◆ What is being asked: Copy the records word for word, from the line containing "Open the Scroll Viewport breadcrumb" through the line containing "pos(151,425)", and leave out the pictures.

◆ Raw records:
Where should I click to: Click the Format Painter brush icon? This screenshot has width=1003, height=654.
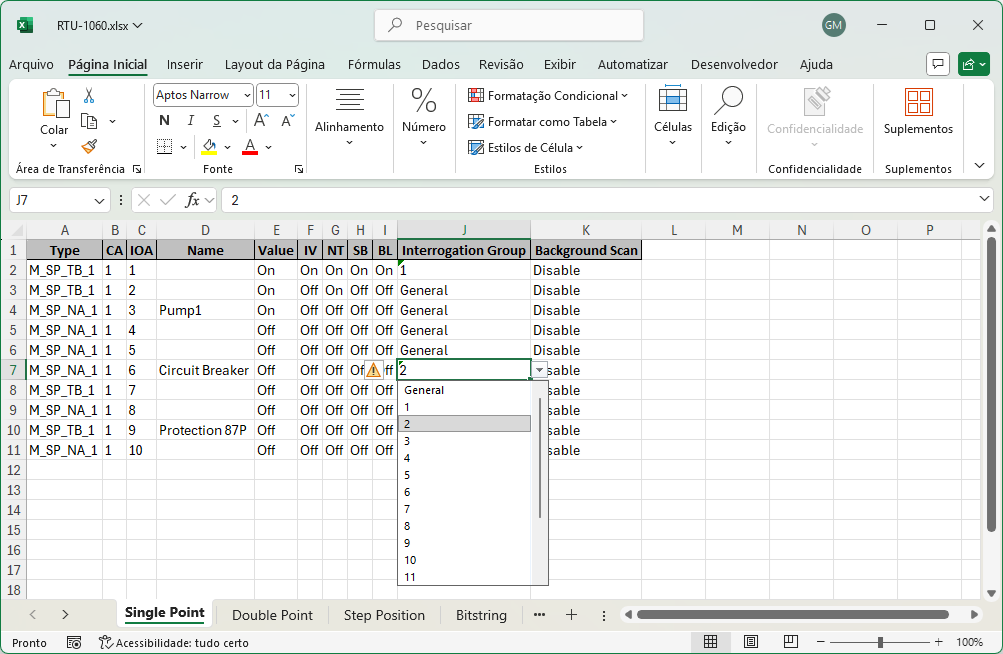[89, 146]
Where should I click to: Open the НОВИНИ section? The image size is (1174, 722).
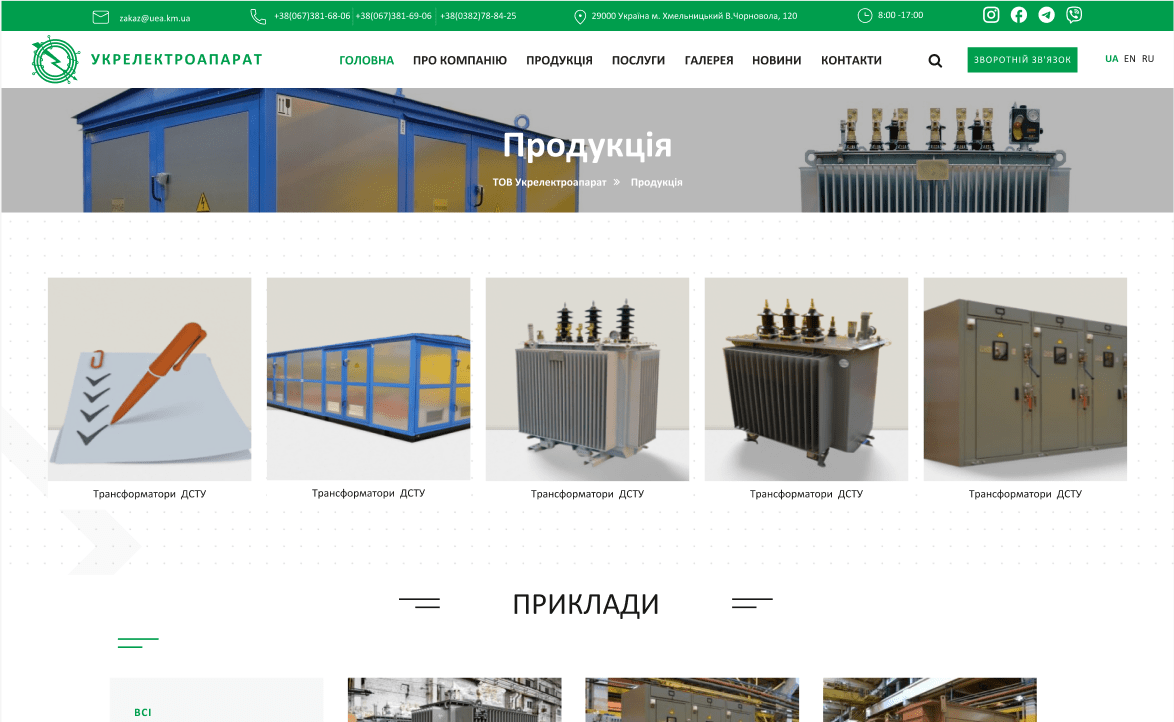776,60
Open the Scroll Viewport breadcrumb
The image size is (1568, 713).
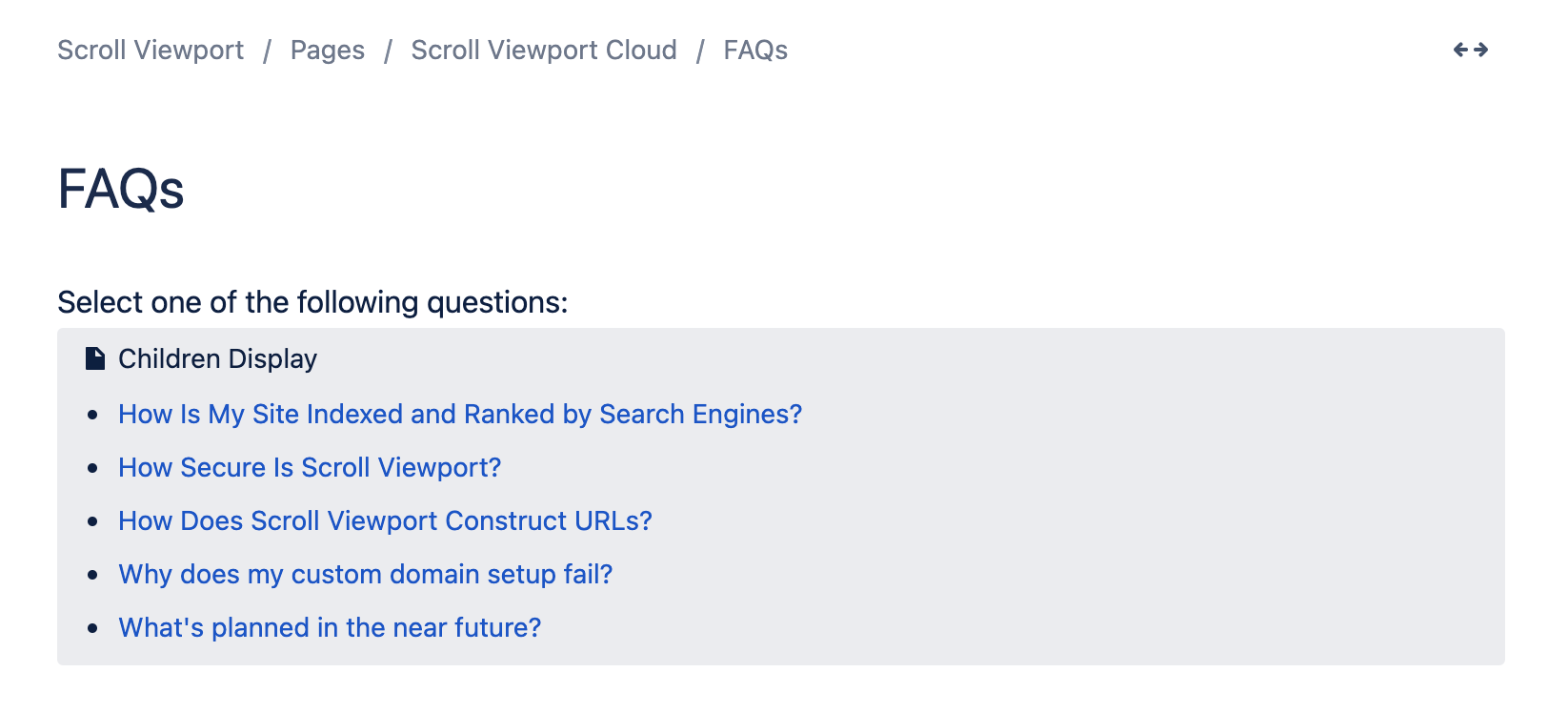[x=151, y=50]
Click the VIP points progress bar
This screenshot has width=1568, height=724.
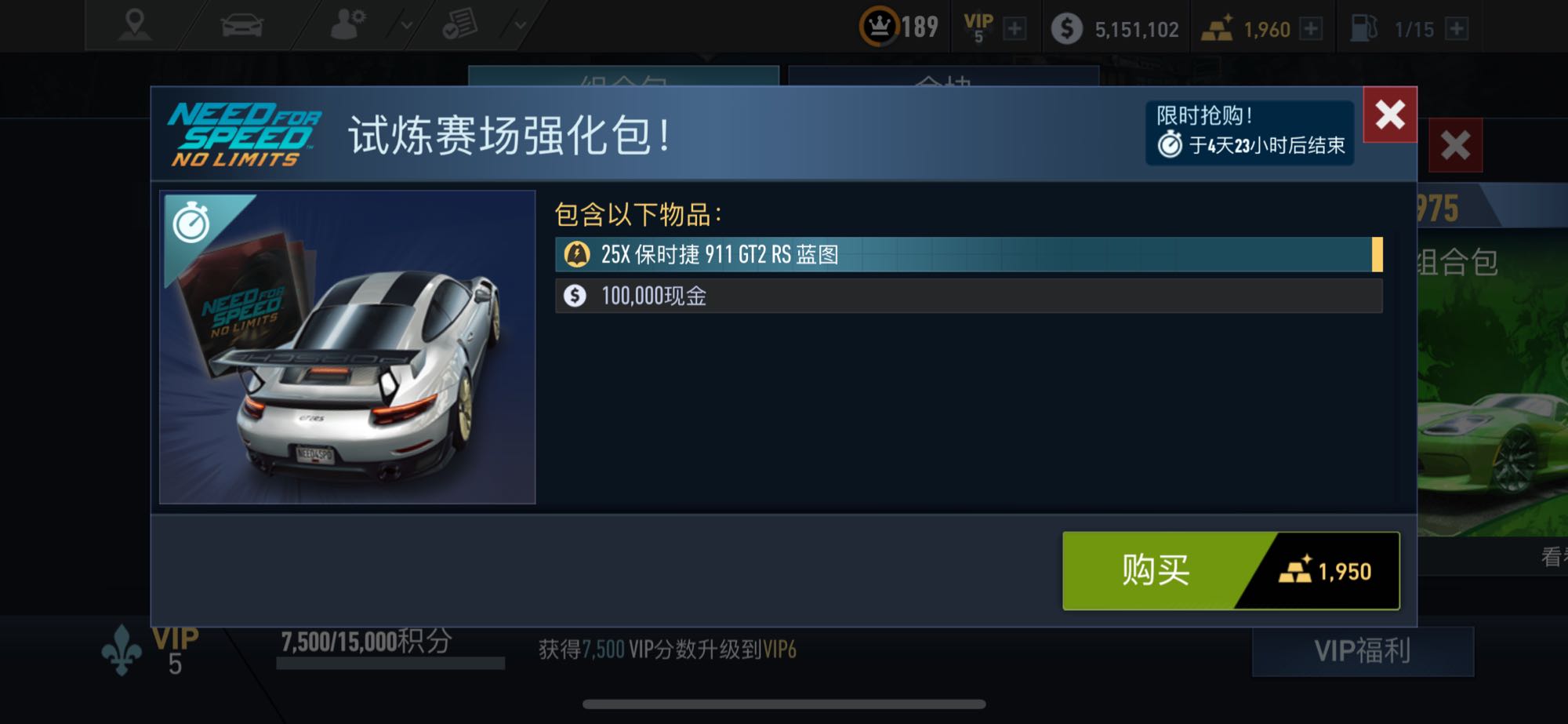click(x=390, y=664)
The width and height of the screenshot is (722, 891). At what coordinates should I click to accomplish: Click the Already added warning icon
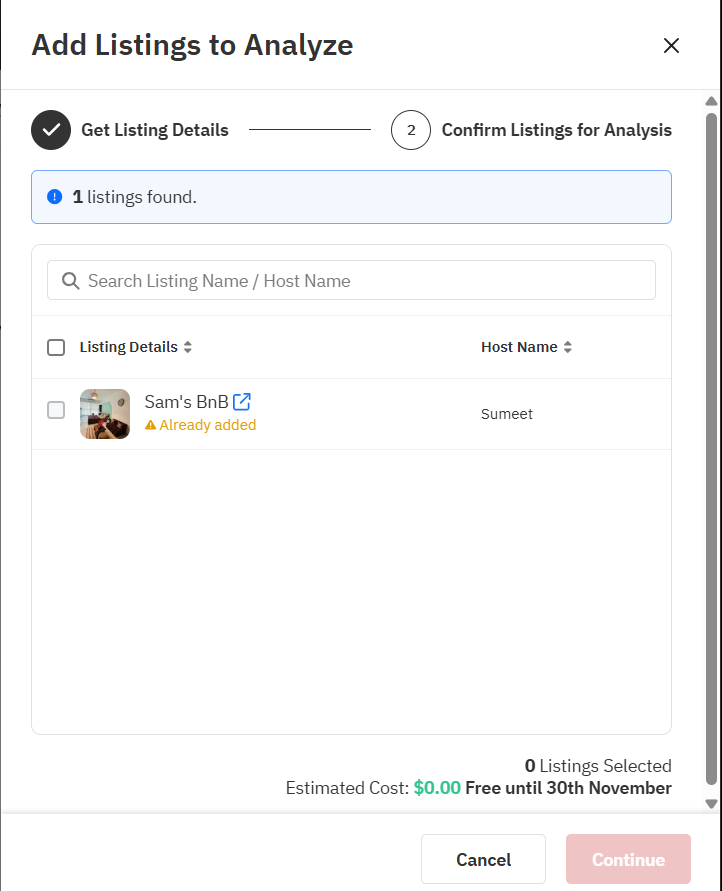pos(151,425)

* * *

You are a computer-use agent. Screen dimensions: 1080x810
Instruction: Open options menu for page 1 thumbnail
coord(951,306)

...

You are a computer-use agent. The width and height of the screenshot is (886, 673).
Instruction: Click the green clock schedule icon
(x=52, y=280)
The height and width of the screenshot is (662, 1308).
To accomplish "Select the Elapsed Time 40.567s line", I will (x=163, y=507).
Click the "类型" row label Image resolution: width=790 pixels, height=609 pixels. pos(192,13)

◆ Task solution:
Open the Scroll Viewport breadcrumb
The image size is (1568, 713).
[x=151, y=50]
Click the VIP points progress bar
This screenshot has width=1568, height=724.
click(x=390, y=664)
The width and height of the screenshot is (722, 891). At what coordinates should I click to accomplish: Click the Already added warning icon
pos(151,425)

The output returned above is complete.